La polémica arbitral del partido entre Barcelona SC y Liga de Quito sigue generando reacciones. Esta vez fue Carlos Alejandro Alfaro Moreno, exdirigente y referente del conjunto torero, quien aseguró que el penal fallado por el equipo amarillo debió repetirse debido a la posición del arquero Gonzalo Valle en el momento de la ejecución. Según su interpretación, el guardameta de Liga de Quito no tenía ambos pies sobre la línea de gol cuando Jhonny Quiñónez realizó el remate, por lo que el reglamento obligaba al árbitro a ordenar una nueva ejecución de la pena máxima.

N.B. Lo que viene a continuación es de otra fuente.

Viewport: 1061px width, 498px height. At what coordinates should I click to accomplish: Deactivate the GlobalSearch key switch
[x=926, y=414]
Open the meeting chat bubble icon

Para Alfaro Moreno, esa acción terminó siendo determinante en el desarrollo del compromiso, ya que Barcelona SC perdió una oportunidad clara para igualar el marcador en un partido que finalmente terminó 0-1 a favor del conjunto albo. Sus declaraciones reavivaron el debate entre aficionados y analistas sobre la actuación arbitral, especialmente porque la jugada fue revisada desde distintos ángulos tras el encuentro. Sin embargo, la interpretación del reglamento en este tipo de acciones depende no solo de la ubicación del arquero, sino también de otros factores contemplados por las Reglas de Juego.
¿Qué dice el reglamento de la IFAB?
De acuerdo con las Reglas de Juego de la IFAB, la situación es más específica de lo que parece. Si un compañero del ejecutante invade el área antes del cobro y el balón no entra al arco, el penal no debe repetirse. En ese escenario, la reanudación correcta es un tiro libre indirecto a favor del equipo defensor. La repetición únicamente procede cuando esa invasión ocurre y el balón termina en gol, ya que la infracción beneficia al equipo atacante.

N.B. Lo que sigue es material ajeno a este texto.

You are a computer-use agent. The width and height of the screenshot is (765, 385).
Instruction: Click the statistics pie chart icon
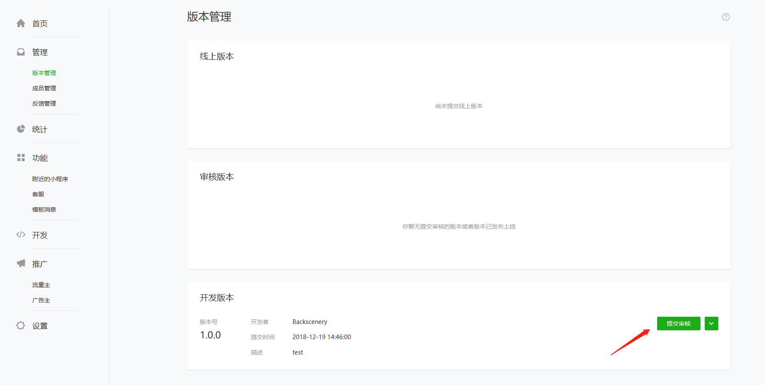coord(21,129)
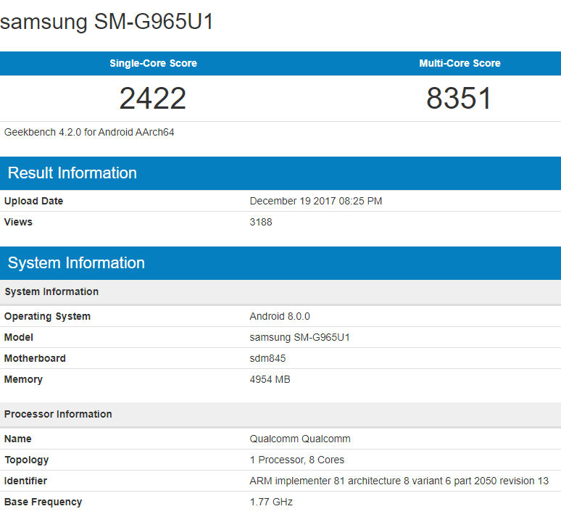Click the Model value in the system table

(x=299, y=337)
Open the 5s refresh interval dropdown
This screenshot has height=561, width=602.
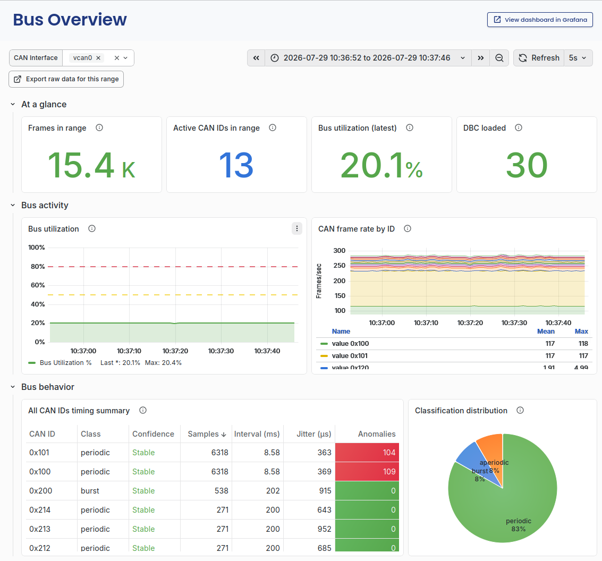tap(578, 58)
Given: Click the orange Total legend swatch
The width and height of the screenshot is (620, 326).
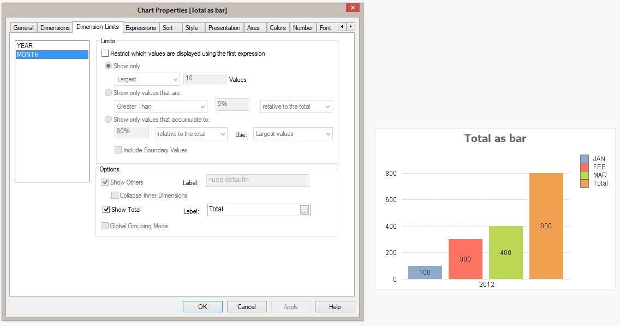Looking at the screenshot, I should point(585,183).
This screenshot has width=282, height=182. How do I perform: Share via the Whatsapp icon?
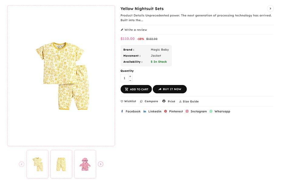(x=211, y=111)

Por ello, más allá de la posición del arquero, el análisis arbitral también debía considerar si existió alguna otra infracción durante la ejecución. Si el remate fue atajado o no terminó en gol y previamente un compañero del lanzador invadió el área de manera sancionable, el reglamento establece que la decisión correcta es conceder un tiro libre indirecto para el equipo defensor y no ordenar una nueva ejecución. Esa es la interpretación que recogen las normas oficiales de la IFAB, motivo por el cual la jugada ha generado diferentes lecturas entre especialistas y aficionados.
El cobro del penal también fue muy cuestionado desde el banco de Liga de Quito
La polémica no comenzó con la ejecución del penal, sino con la decisión de sancionar la infracción. Desde el banco de Liga de Quito, varios integrantes del cuerpo técnico y del plantel protestaron inmediatamente, al considerar que José Carabalí no había cometido una mano sancionable dentro del área. Según la postura del conjunto albo, el balón impactó en la zona de las costillas del defensor y no en su brazo, por lo que entendían que el árbitro no debía señalar la pena máxima.
Las protestas se mantuvieron incluso después del partido y alimentaron un debate que terminó teniendo dos focos distintos: primero, si realmente existió una mano de José Carabalí que justificara el penal, y segundo, si la ejecución debía repetirse por la posición de Gonzalo Valle o por cualquier otra posible infracción durante el cobro. De esta manera, el encuentro entre Barcelona SC y Liga de Quito dejó una de las acciones arbitrales más discutidas de la jornada, con interpretaciones diferentes tanto sobre la sanción inicial como sobre la forma en que se resolvió la ejecución del lanzamiento desde los once metros.